When my oldest daughter was about to celebrate her second birthday, I had heard and read ad infinitum about the woes that awaited me upon the arrival of the “terrible twos.”

In my decidedly partisan opinion, she was the most adorable two-year-old on the planet, but I envisioned the temper tantrums and the non-stop activity that would probably age me more than two years in a period of less than six months.

Yet, more experienced parents warned me that the terrible twos were overrated, and that ages three and four would be far worse.

Turns out they were right, although in my opinion, age four was far worse than three.

Lately, there’s been another four-year-old that’s been causing quite a stir, not by demanding another Barney DVD or chocolate chip cookie -- though those familiar with it complain of its high costs in both capital and time.

Yes, it’s Sarbanes-Oxley, the sweeping corporate reform act signed into law in 2002 and made necessary by mammoth frauds at Enron and WorldCom and the inability of Wall Street and the accounting profession to police themselves.

Upon its passage, those who were mandated to comply were like blind men touching an elephant tail and trying to picture the whole animal. There was a protracted period of adjustment as corporate America attempted to get its arms around the ponderous legislation.

But despite a number of compliance extensions given to smaller filers falling under a certain market cap, the complaints from small issuers about the onerous costs -- particularly for the Section 404 compliance -- began gathering both steam and supporters.

And thus the great SOX rollback movement began.

Some opponents want the entire bill repealed, while others advocate exemptions for smaller public companies.

One New York tabloid has even taken to running a regular column in its business section titled, “The SOX Menace.” The piece features commentary from various business leaders in the tri-state region championing the elimination and/or rollback of SOX. One column I found amusing was written by the president of an institution that was nearly placed in receivership.

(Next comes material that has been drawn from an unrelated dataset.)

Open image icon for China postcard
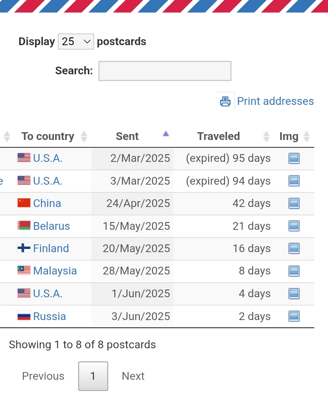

But some who want to implement changes to SOX wield considerably more power.

Take Treasury Secretary Henry Paulson, for example.

Literally on the heels of his swearing-in ceremony, Paulson described the mandates contained in SOX as an example of the “pendulum swinging too far.”

It was obvious early on that Paulson and Securities and Exchange Commissioner Christopher Cox had differing views on the effectiveness and intent of SOX.

More recently, Paulson applauded the formation of a panel comprised of financial executives and academics who are charged with outlining possible reform measures for Sarbanes-Oxley. According to reports, Paulson has in his camp former Fed Chairman Alan Greenspan and former SEC chair Harvey Pitt.


The groundswell against SOX is up and running. It will be interesting to see where it lands before the act turns five.